▶ PROBLEM
The text below says some people still make fortunes from science "in the footsteps of" certain figures. List every figure named in that phrase.

Add to all this the fact that the public has understood at least two things rather clearly over the last half-century – that scientific ‘progress’ has severely harmed the natural environment that sustains us and very greatly magnified our power of mutual destruction through terrorism and war – and it’s no wonder any more that all over the world there has been of late a great ‘turning away’ from science, at least science of the ‘pure’ variety. Of course some wizards are still making vast fortunes by turning this or that application of science into enormously profitable businesses in the footsteps of Arkwright, Graham Bell, Edison, Brunel, Nobel and Eiffel – consider Steve Jobs, Bill Gates and the young founders of Google Inc – but if you take the public as a whole, all over the west science has become ‘uncool’ among the young, while India and China are ‘catching up’ only by supplying the western, or western-style industries in their own domains, with millions of ‘scientifically educated’ labourers who basically do the work of glorified drudges, even when they are well paid, to keep the wheels of conventional commerce and government turning: they have not been trained or encouraged to do any original thinking, so very little pathbreaking scientific creativity ought to be expected from them. At this rate, the Enlightenment dream of knowing everything there is to be known and applying it for the good of Man might turn out to have been a mirage indeed.

▶ RAW DATA
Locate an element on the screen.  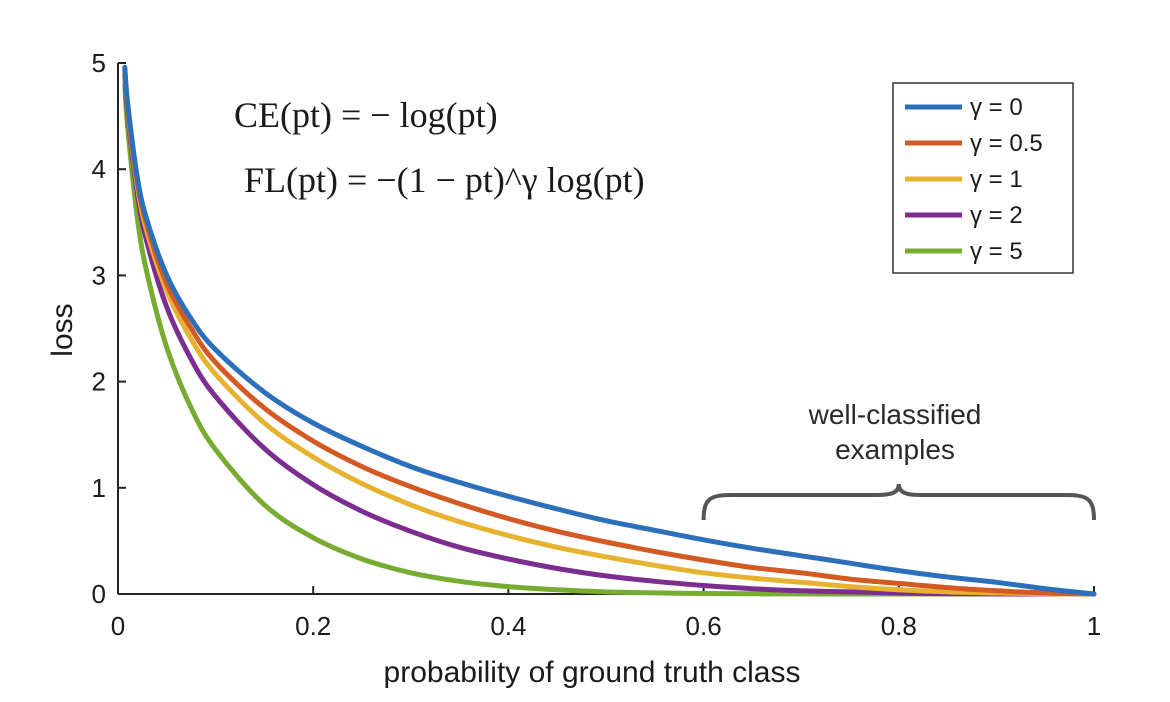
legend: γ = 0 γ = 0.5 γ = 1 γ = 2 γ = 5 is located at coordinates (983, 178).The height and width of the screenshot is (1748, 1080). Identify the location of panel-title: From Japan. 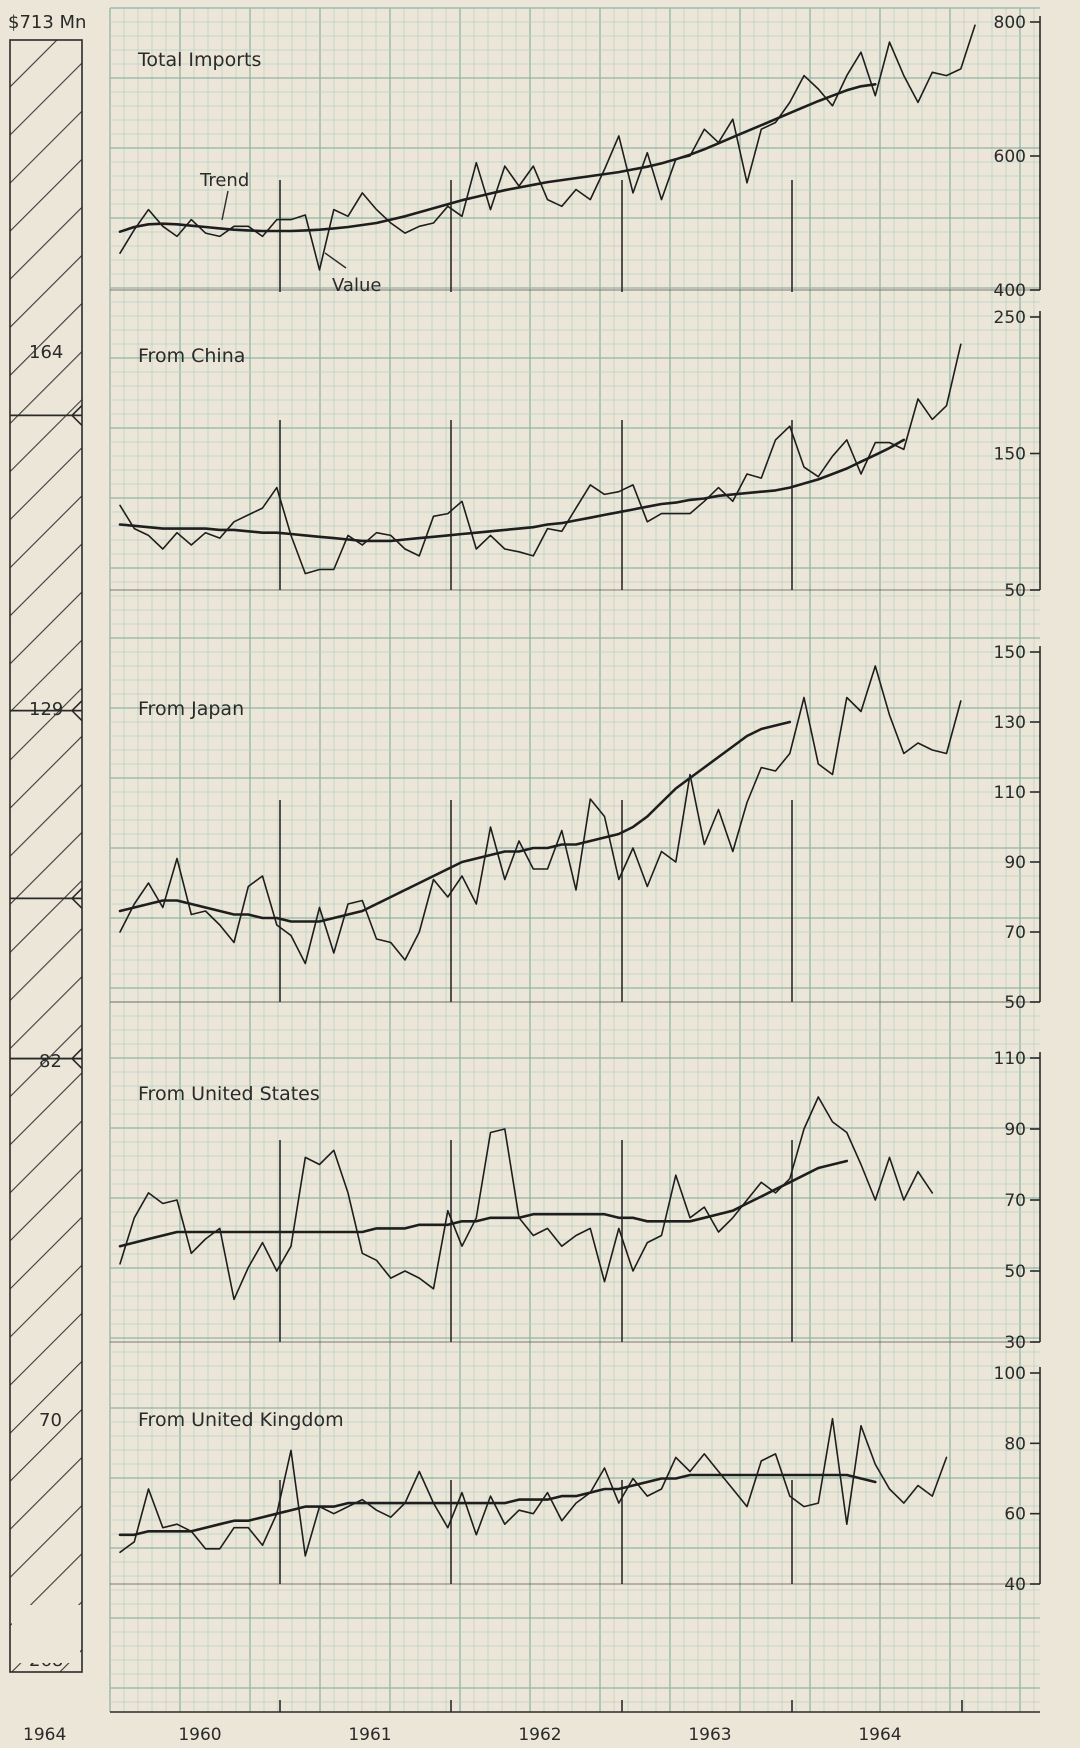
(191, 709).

▶ EXERCISE OUTPUT
Arkwright, Graham Bell, Edison, Brunel, Nobel, Eiffel